Abstract

Here we reported a case, male, 33 years old, diagnosed with human immunodeficiency virus (HIV) infection 5 months ago, but he didn’t take antiretroviral drugs regularly. He was admitted to intensive care unit emergently due to hypoxemia, hypercapnia, and hypotension. CT showed severe lower trachea obstruction caused by soft tissue. After rapid bedside assessment, the patient was considered to need endotracheal operation, but he couldn‘t tolerate intubation and mechanical ventilation. Extracorporeal membrane oxygenation (ECMO) was used. Hemodynamics improved significantly along with rehydration and low-dose vasoactive drugs.
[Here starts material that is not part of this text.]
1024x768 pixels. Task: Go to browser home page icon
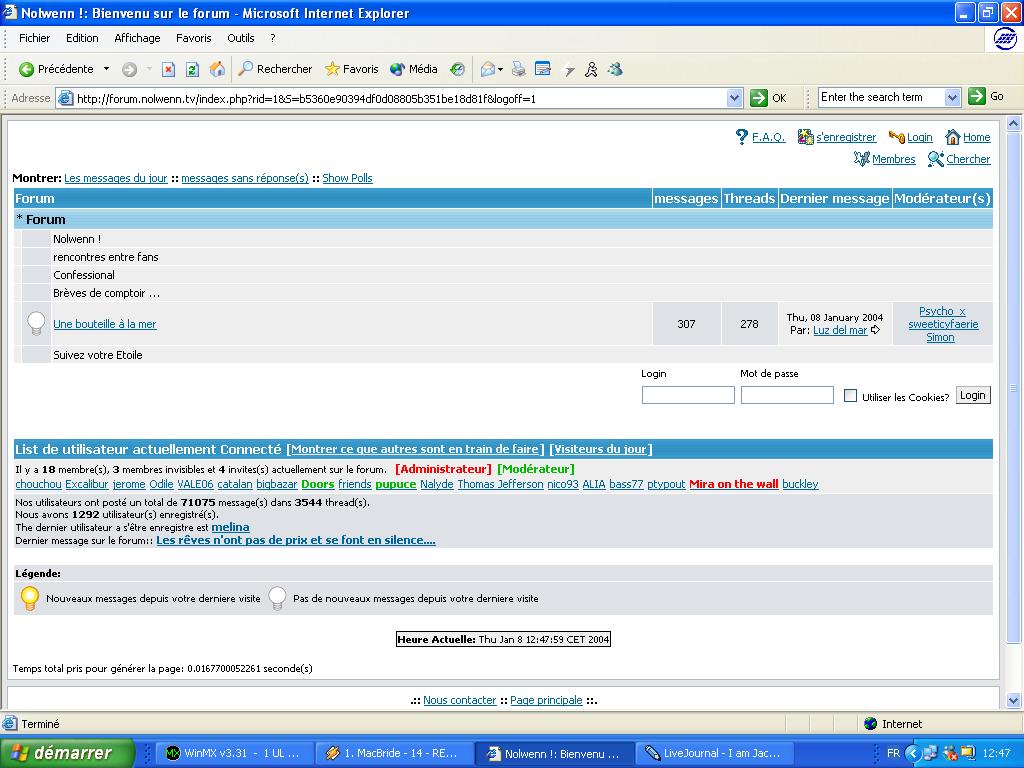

Subsequently, the patient underwent rigid bronchoscopy, airway tumor resection and Y-type silicone stent implantation. Postoperatively protective endotracheal intubation and mechanical ventilation was followed. ECMO was weaned off after the operation, and endotracheal cannula was removed 6 h later. The pathological examination of excisional tissue showed lung squamous cell carcinoma. Finally, the patient was discharged safely and went to local hospital for further treatment. From this case, we conclude that ECMO could play a key role for those who need endotracheal surgery while cannot endure conventional intubation and mechanical ventilation.